I managed to overwrite the first few bytes of the function in memory and combine it into my own function. I'm now having trouble creating a trampoline function to return to the real function.

This is the second part of my question here .

BYTE *buf = (BYTE*)VirtualAlloc(buf, 12, MEM_COMMIT | MEM_RESERVE, PAGE_EXECUTE_READWRITE); void (*ptr)(void) = (void (*)(void))buf; vm_t* VM_Create( const char *module, intptr_t (*systemCalls)(intptr_t *), vmInterpret_t interpret ) { MessageBox(NULL, L"Oh Snap!

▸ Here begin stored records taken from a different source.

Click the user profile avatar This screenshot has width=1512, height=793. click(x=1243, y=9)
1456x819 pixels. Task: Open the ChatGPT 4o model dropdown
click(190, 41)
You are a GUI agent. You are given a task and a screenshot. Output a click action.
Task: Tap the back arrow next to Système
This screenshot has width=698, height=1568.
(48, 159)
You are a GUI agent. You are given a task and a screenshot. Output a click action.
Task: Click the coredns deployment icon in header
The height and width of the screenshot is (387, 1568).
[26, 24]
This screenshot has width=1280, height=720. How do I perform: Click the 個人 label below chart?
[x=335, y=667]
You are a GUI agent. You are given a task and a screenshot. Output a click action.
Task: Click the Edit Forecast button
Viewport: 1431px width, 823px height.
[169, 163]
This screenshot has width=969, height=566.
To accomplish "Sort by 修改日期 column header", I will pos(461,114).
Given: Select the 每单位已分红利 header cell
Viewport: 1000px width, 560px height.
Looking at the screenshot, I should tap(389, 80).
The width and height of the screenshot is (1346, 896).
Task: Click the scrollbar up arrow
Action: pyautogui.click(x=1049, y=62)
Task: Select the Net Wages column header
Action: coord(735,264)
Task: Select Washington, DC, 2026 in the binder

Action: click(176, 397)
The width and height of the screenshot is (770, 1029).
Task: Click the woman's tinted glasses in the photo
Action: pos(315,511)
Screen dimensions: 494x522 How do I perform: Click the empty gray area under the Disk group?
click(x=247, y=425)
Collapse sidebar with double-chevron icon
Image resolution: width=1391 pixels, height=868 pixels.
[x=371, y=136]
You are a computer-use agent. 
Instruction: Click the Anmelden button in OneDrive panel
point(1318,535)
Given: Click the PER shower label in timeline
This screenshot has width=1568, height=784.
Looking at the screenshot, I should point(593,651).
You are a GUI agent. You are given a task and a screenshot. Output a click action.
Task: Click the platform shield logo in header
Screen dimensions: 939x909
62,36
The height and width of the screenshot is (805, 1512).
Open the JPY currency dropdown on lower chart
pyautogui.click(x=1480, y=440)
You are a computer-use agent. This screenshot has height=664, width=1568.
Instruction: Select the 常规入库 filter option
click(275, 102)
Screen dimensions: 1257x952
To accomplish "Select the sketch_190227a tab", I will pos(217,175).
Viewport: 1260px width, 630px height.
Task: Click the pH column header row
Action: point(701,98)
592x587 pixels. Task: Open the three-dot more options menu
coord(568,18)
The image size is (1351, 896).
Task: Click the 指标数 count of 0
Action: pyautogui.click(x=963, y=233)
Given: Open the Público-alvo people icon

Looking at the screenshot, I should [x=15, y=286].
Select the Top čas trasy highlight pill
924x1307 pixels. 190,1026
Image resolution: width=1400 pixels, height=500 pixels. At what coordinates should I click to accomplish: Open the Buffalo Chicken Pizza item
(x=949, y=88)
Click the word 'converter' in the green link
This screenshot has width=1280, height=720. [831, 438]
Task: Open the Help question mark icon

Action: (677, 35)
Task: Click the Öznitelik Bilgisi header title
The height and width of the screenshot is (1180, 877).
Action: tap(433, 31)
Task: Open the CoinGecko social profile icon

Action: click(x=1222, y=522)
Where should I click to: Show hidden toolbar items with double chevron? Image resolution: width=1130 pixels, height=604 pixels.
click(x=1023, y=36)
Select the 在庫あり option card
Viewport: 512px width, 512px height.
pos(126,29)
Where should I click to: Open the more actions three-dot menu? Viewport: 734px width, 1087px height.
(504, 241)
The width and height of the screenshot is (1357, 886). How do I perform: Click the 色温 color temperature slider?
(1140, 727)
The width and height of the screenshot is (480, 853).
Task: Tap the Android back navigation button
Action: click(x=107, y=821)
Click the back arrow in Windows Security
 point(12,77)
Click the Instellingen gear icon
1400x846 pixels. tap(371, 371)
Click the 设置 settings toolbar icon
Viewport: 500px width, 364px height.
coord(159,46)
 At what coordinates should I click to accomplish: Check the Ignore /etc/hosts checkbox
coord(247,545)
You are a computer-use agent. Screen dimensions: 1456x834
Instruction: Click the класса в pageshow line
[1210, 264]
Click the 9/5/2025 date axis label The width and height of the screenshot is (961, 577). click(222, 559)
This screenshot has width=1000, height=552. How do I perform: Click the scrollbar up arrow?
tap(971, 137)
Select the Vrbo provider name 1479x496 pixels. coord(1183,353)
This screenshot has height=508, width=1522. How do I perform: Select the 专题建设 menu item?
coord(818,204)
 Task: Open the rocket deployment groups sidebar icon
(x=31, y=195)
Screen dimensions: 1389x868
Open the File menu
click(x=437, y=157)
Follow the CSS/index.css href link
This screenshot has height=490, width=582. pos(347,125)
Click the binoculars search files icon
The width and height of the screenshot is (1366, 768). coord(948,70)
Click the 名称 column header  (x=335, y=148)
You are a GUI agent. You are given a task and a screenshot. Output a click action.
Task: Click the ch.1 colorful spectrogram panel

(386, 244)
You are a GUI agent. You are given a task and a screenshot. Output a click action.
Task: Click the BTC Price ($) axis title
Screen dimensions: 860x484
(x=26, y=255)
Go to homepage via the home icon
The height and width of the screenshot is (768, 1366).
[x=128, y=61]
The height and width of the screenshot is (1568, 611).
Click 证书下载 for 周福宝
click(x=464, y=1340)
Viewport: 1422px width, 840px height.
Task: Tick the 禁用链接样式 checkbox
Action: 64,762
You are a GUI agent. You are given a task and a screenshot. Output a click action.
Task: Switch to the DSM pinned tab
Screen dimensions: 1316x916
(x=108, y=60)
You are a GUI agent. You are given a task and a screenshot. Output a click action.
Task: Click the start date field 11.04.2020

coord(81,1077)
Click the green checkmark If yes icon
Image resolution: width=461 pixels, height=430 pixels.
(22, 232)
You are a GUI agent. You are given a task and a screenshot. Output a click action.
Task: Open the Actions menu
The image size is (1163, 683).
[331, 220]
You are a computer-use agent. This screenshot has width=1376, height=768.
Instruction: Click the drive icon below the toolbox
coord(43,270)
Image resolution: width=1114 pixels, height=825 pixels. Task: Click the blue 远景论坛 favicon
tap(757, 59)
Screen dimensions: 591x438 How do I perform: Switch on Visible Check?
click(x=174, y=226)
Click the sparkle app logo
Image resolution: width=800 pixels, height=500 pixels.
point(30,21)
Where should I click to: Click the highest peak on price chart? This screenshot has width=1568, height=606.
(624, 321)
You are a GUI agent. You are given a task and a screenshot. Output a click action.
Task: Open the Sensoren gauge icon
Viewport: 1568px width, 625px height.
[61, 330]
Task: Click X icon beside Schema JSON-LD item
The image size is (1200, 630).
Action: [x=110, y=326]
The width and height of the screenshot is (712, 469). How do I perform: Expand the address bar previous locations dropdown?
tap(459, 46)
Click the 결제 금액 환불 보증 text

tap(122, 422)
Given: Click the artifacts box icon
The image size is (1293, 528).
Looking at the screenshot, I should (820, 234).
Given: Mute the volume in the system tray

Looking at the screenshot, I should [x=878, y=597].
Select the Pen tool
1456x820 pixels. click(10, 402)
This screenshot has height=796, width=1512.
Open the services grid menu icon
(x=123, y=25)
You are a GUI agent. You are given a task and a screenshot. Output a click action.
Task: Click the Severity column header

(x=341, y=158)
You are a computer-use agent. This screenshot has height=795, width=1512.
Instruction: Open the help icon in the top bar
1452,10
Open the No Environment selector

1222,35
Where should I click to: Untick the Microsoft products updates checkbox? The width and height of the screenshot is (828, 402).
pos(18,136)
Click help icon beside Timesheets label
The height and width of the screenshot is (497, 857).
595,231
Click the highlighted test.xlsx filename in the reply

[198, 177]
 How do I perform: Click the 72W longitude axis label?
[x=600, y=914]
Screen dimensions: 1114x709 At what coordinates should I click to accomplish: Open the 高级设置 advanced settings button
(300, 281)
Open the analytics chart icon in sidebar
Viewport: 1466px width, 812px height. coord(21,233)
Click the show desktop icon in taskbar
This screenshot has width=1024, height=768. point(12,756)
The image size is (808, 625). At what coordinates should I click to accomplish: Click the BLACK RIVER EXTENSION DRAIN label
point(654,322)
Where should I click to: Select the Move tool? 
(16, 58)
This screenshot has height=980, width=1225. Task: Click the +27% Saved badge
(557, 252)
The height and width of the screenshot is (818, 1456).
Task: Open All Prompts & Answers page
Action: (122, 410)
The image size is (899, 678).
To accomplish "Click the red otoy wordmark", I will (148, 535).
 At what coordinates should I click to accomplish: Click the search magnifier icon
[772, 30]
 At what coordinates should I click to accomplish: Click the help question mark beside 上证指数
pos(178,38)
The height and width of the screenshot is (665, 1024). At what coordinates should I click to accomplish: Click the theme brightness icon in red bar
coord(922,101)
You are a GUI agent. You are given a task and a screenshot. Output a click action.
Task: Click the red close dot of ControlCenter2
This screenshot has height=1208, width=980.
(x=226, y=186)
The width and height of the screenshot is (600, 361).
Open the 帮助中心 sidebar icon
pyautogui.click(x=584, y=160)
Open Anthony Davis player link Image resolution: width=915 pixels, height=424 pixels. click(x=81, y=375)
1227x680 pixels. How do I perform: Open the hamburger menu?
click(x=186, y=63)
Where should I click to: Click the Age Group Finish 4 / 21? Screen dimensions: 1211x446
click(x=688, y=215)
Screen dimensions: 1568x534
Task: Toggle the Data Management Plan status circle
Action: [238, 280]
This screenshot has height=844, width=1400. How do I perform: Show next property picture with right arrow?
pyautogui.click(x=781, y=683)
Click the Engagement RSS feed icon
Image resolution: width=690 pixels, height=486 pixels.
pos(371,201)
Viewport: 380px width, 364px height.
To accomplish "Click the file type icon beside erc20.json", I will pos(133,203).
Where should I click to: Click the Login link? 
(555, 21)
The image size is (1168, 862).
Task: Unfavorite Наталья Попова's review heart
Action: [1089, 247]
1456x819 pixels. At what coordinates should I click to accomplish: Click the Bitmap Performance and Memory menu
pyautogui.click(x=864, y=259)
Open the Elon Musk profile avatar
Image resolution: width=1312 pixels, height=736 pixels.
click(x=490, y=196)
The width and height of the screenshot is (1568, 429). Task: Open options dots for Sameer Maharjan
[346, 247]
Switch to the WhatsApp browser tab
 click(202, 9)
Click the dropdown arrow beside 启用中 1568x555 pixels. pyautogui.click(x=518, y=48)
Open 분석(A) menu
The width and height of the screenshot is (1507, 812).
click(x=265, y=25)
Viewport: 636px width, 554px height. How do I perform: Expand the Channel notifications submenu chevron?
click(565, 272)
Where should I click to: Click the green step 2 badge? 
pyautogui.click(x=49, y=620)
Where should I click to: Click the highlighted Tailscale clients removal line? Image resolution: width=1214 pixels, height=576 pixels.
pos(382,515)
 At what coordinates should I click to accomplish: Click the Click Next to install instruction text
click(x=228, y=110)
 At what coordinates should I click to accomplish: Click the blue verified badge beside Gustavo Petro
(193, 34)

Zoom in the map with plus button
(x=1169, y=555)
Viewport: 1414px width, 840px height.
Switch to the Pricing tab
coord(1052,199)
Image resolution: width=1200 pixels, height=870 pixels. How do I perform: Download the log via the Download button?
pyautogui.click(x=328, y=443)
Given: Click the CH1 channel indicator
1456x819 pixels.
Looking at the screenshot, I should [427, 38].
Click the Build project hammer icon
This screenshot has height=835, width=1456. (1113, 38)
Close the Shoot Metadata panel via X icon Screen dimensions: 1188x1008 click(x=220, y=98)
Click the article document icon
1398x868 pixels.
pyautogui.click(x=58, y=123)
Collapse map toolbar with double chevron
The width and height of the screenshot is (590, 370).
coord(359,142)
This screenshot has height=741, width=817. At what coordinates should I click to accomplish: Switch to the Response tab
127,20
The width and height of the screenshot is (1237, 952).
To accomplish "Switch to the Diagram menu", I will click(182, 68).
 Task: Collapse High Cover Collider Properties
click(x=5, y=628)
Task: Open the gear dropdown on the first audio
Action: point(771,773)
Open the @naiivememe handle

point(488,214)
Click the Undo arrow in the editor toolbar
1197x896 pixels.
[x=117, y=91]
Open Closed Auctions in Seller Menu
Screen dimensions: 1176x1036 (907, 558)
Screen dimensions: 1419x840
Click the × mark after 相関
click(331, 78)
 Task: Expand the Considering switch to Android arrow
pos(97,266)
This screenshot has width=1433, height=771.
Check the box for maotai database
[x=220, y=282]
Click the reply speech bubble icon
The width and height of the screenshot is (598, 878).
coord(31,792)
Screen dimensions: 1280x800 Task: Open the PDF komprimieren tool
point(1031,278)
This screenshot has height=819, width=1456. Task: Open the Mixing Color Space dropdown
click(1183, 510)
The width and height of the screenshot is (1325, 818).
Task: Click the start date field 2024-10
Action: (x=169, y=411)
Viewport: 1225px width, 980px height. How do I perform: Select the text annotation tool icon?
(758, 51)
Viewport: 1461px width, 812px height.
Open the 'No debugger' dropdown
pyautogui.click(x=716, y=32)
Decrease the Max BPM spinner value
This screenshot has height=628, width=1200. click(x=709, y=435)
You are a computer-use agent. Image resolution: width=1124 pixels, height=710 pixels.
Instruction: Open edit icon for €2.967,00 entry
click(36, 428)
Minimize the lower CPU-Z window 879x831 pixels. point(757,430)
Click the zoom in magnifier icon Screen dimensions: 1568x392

VM_Create Hooked!", L"Success!", MB_OK); ptr(); return NULL;//control should never get this far } void Hook_VM_Create(void) { DWORD dwBackup; VirtualProtect((void*)0x00477C3E, 7, PAGE_EXECUTE_READWRITE, &dwBackup); //save the original bytes memset(buf, 0x90, sizeof(buf)); memcpy(buf, (void*)0x00477C3E, 7); //finish populating the buffer with the jump instructions to the original functions BYTE *jmp2 = (BYTE*)malloc(5); int32_t offset2 = ((int32_t)0x00477C3E+7) - ((int32_t)&buf+12); memset((void*)jmp2, 0xE9, 1); memcpy((void*)(jmp2+1), &offset2, sizeof(offset2)); memcpy((void*)(buf+7), jmp2, 5); VirtualProtect((void*)0x00477C3E, 7, PAGE_EXECUTE_READ, &dwBackup); } 

0x00477C3E is the address of the function that has been overwritten. Asm for the original function is saved until buf before I write them. Then my 5-byte jmp command is added to buf to return to the rest of the original function.

The problem occurs when ptr () is called, the program crashes. When debugging the site with which it crashes is not like my ptr() function, however, double checking the offset calculation looks right.

NOTE: superfluous code is omitted to facilitate reading through

EDIT: this is what the ptr() function looks like in ollydbg

 0FFB0000 55 PUSH EBP 0FFB0001 57 PUSH EDI 0FFB0002 56 PUSH ESI 0FFB0003 53 PUSH EBX 0FFB0004 83EC 0C SUB ESP,0C 0FFB0007 -E9 F1484EFD JMP 0D4948FD 

So it looks like my offset calculation is wrong.